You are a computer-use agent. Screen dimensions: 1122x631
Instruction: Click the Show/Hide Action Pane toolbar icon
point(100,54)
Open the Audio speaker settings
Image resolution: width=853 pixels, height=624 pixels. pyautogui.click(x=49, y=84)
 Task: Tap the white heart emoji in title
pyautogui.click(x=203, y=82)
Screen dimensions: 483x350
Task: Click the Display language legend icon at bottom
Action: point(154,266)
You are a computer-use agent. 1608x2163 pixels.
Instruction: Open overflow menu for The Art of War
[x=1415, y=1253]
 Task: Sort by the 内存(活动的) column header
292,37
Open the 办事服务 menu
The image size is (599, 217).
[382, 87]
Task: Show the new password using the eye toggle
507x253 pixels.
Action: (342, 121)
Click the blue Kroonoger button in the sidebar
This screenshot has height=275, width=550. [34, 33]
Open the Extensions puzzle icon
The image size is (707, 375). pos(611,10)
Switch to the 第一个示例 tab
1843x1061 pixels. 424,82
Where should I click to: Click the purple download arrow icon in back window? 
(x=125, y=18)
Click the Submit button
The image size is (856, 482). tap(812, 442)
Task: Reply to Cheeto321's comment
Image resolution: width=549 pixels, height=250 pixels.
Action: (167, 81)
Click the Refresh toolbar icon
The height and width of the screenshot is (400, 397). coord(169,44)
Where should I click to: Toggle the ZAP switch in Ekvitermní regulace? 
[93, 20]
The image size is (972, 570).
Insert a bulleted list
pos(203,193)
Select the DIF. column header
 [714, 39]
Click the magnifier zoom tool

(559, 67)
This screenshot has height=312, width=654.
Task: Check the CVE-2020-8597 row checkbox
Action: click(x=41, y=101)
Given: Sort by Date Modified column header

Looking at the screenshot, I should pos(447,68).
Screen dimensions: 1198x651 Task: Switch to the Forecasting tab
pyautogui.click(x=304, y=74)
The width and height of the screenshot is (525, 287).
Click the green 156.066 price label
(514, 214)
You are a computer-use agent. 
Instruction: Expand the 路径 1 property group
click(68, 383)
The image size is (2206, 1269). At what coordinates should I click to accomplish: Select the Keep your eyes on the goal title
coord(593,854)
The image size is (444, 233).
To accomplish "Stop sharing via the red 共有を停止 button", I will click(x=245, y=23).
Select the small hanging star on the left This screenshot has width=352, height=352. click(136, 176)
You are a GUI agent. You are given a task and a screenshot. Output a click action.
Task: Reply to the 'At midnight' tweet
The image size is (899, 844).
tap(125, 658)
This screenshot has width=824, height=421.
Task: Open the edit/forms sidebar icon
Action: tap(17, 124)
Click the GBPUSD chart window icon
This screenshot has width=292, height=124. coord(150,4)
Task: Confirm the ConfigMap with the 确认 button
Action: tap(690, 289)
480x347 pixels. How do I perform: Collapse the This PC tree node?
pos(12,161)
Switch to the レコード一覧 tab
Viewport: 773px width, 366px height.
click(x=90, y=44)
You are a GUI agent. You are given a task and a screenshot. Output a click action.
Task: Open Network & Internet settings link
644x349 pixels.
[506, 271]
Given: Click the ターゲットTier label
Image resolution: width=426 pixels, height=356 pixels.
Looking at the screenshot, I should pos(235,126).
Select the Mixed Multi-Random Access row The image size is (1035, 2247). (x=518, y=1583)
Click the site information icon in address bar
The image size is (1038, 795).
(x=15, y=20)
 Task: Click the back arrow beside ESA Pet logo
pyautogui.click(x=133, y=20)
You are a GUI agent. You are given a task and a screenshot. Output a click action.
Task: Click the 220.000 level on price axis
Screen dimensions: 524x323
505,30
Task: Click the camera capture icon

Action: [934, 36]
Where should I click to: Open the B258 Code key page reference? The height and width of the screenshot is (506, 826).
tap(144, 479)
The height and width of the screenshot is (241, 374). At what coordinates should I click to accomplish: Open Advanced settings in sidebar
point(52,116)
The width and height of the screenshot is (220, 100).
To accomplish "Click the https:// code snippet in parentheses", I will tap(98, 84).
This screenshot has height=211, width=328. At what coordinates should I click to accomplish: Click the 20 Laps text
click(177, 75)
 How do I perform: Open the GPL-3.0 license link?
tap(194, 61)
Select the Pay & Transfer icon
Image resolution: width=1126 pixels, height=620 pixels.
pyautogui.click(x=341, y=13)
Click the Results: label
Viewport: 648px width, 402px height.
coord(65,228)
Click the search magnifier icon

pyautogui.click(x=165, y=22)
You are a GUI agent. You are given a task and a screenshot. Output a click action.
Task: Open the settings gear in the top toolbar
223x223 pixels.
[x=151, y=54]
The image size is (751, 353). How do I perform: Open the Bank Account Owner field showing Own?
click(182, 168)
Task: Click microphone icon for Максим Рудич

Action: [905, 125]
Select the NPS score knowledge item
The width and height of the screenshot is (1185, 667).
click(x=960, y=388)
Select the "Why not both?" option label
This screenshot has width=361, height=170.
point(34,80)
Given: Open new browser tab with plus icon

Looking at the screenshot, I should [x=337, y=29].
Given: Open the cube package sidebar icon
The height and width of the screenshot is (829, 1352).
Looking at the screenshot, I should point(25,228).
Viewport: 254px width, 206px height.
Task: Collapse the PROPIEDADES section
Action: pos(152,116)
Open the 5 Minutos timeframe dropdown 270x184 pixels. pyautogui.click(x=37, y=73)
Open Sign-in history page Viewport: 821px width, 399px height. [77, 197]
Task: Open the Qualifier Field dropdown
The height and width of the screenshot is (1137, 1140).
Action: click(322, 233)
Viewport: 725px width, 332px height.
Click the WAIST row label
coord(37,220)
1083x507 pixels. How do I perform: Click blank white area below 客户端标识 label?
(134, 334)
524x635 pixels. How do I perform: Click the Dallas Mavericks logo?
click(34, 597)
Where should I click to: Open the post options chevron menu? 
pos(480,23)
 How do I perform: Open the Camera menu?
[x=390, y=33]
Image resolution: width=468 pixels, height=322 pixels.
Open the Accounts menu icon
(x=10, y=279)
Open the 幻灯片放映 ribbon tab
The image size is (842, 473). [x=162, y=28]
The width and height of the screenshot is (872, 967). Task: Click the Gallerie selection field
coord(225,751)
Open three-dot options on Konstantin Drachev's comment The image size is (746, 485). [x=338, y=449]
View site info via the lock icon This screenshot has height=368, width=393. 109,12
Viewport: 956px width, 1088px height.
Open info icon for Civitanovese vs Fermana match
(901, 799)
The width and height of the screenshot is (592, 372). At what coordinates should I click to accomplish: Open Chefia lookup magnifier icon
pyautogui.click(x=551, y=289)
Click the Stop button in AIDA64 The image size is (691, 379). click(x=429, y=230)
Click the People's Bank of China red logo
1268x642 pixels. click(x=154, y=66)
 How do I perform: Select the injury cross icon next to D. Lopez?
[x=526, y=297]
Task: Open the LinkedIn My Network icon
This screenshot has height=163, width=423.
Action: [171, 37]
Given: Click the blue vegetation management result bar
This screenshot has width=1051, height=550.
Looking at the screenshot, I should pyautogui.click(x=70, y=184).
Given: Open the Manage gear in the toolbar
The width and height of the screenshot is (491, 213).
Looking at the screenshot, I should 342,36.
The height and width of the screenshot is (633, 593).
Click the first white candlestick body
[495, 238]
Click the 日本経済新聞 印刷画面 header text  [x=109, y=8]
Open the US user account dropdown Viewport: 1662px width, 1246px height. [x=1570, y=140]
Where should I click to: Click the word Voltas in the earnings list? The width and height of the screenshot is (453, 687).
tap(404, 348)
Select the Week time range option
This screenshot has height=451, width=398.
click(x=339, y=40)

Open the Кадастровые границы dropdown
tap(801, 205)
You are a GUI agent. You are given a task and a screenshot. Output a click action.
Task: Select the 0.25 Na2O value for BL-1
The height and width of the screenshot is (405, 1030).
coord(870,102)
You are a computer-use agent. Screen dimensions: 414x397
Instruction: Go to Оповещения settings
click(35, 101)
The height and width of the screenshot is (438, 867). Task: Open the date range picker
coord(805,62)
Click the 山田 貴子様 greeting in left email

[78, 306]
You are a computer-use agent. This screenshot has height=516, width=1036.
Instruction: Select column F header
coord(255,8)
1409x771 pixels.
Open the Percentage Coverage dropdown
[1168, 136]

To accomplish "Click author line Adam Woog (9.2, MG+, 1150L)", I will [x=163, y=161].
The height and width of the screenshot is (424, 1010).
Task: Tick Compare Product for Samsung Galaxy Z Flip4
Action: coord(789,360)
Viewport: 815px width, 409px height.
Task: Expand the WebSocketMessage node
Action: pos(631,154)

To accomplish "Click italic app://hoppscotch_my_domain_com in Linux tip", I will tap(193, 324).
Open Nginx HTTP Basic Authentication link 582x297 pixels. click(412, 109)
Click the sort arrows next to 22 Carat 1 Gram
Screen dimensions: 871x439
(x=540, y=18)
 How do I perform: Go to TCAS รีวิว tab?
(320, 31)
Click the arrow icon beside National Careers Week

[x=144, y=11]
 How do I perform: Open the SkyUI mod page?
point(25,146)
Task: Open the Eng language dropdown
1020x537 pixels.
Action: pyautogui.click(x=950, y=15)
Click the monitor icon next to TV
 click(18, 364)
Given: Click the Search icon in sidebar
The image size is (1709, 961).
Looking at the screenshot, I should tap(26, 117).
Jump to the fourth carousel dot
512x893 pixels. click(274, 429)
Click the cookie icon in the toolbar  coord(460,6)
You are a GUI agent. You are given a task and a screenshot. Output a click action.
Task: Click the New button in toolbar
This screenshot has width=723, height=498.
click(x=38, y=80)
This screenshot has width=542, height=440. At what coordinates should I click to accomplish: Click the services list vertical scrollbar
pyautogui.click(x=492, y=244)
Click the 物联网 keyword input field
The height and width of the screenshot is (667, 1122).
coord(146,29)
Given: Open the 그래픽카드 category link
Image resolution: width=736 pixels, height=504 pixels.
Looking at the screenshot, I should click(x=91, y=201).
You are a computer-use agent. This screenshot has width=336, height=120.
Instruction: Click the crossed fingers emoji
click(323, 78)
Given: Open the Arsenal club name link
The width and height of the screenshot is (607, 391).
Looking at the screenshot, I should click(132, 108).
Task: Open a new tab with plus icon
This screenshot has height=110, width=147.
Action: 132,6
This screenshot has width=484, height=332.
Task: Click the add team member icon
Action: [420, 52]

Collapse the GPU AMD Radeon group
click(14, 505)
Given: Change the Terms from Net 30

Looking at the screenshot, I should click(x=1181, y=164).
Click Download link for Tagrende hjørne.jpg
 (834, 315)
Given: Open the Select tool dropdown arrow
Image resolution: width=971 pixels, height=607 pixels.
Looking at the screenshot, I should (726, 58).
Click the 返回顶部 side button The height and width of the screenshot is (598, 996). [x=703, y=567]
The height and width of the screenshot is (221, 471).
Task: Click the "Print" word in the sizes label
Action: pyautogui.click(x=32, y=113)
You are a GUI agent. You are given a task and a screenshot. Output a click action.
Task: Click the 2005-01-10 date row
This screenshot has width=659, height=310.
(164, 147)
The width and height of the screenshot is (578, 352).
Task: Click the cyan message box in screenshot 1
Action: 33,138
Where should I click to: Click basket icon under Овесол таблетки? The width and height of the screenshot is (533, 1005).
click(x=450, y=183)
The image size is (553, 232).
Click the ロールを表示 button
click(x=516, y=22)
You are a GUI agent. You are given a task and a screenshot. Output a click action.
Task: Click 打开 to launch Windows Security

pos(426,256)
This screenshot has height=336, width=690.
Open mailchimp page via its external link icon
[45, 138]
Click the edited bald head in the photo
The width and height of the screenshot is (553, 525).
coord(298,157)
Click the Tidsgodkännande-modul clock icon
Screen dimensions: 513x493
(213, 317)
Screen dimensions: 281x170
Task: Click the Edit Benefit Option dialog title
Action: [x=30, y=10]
···
Assignment :: From the data above, output only the lines between the line containing "Image resolution: width=971" and the line containing "Task: Click the 2005-01-10 date row", inclusive, exactly as written.

Response ::
Image resolution: width=971 pixels, height=607 pixels.
Looking at the screenshot, I should (726, 58).
Click the 返回顶部 side button The height and width of the screenshot is (598, 996). [x=703, y=567]
The height and width of the screenshot is (221, 471).
Task: Click the "Print" word in the sizes label
Action: pyautogui.click(x=32, y=113)
You are a GUI agent. You are given a task and a screenshot. Output a click action.
Task: Click the 2005-01-10 date row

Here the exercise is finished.